- _Teks yang diberikan_:
§
Dan kisah ini akan kita bagi dalam beberapa bagian.
Babak kedua dari kisah ini, ayat ini menjelaskan betapa tertipunya orang ini terhadap hakekat kehidupan dunia, sehingga dia menganggap tidak akan binasa harta kekayaannya, bahkan tidak ada itu hari kiamat.
Inilah kondisi yang menghantarkan kebanyakan manusia, binasa sebelum mereka benar-benar binasa, alias kehidupan dunia mereka adalah kehidupan orang-orang binasa, kehidupan orang-orang yang sengsara, yaitu adanya الْغُرُورِ, di mana seorang tertipu oleh kekayaan yang dimiliki.
Sebagaimana dalam ayat yang lain, (QS. Al-Humazah : 1-4)
وَيْلٌ لِّكُلِّ هُمَزَةٍ لُّمَزَةٍۙ
"Celakalah neraka wail bagi setiap pengumpat dan pencela.”
Siapa mereka?
ۨالَّذِيْ جَمَعَ مَالًا وَّعَدَّدَهٗۙ
"Yakni orang yang selalu mengumpulkan, menumpuk-numpuk harta dan menghitung-hitungnya.”
يَحْسَبُ اَنَّ مَالَهٗٓ اَخْلَدَهٗۚ
“Dia mengira bahwa hartanya akan menjadikan dia kekal.”
§
- _Bagian daftar_:
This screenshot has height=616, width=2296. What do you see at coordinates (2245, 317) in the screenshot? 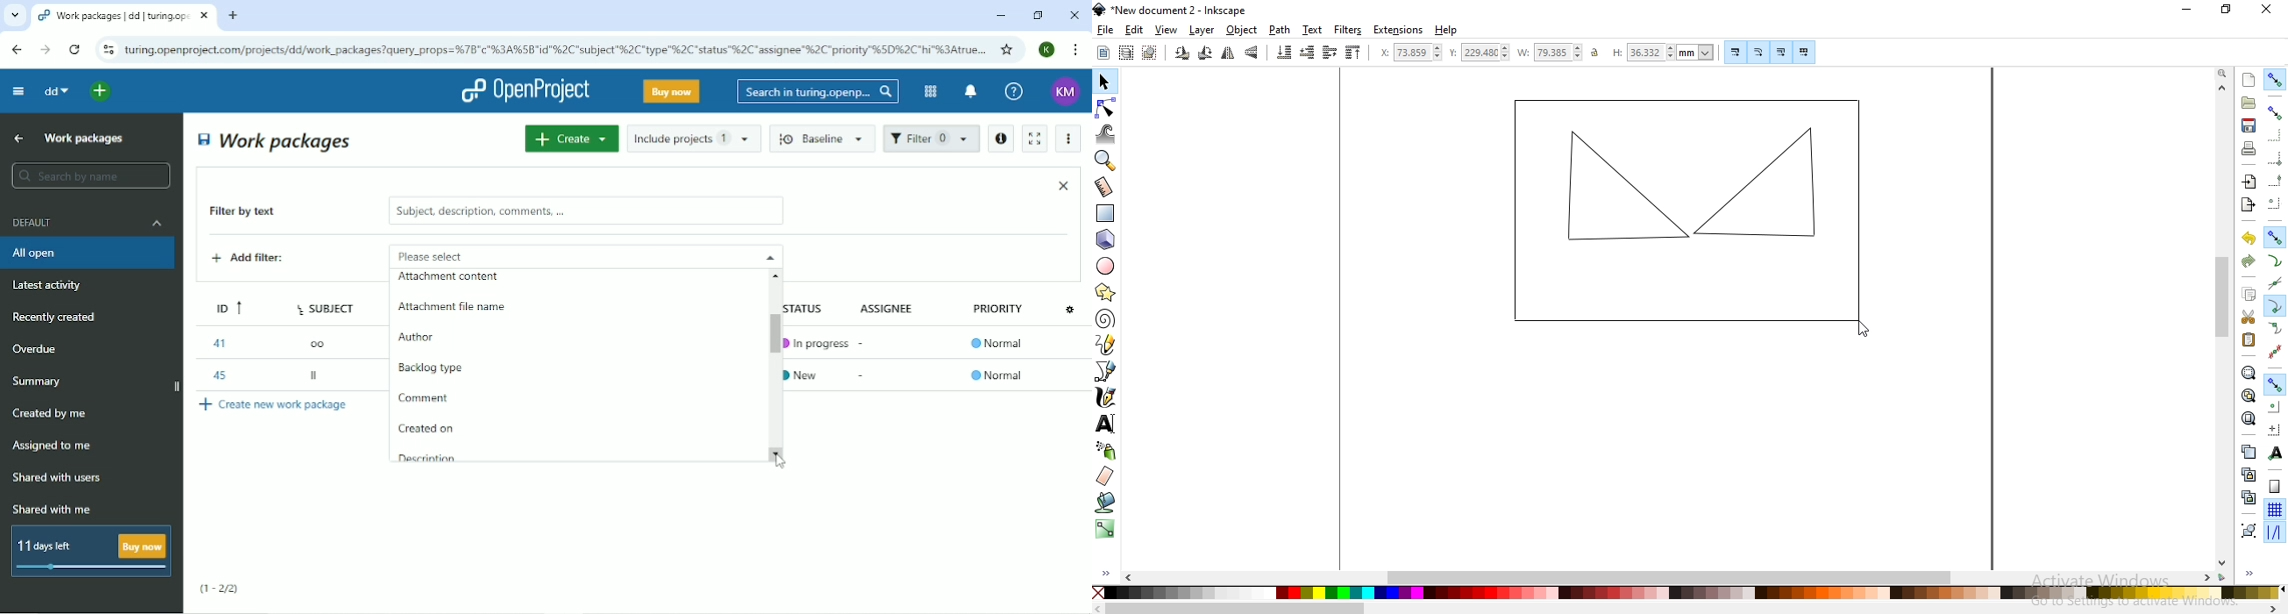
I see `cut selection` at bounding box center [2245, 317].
§
- _Latihan singkat_:
Jawab pertanyaan berikut berdasarkan teks yang diberikan:
(a) Dalam babak kedua kisah, apa yang dianggap orang itu tidak akan binasa?
(b) Surah dan ayat mana yang dikutip sebagai ayat lain yang serupa?
(c) Menurut terjemahan ayat terakhir, apa yang dikira orang itu akan dilakukan hartanya terhadap dirinya?
Daftar itu merupakan bahan tersendiri yang terpisah dari teks.

- _Jawaban tugas ini_:
(a) Harta kekayaannya.
(b) QS. Al-Humazah ayat 1–4.
(c) Menjadikan dia kekal.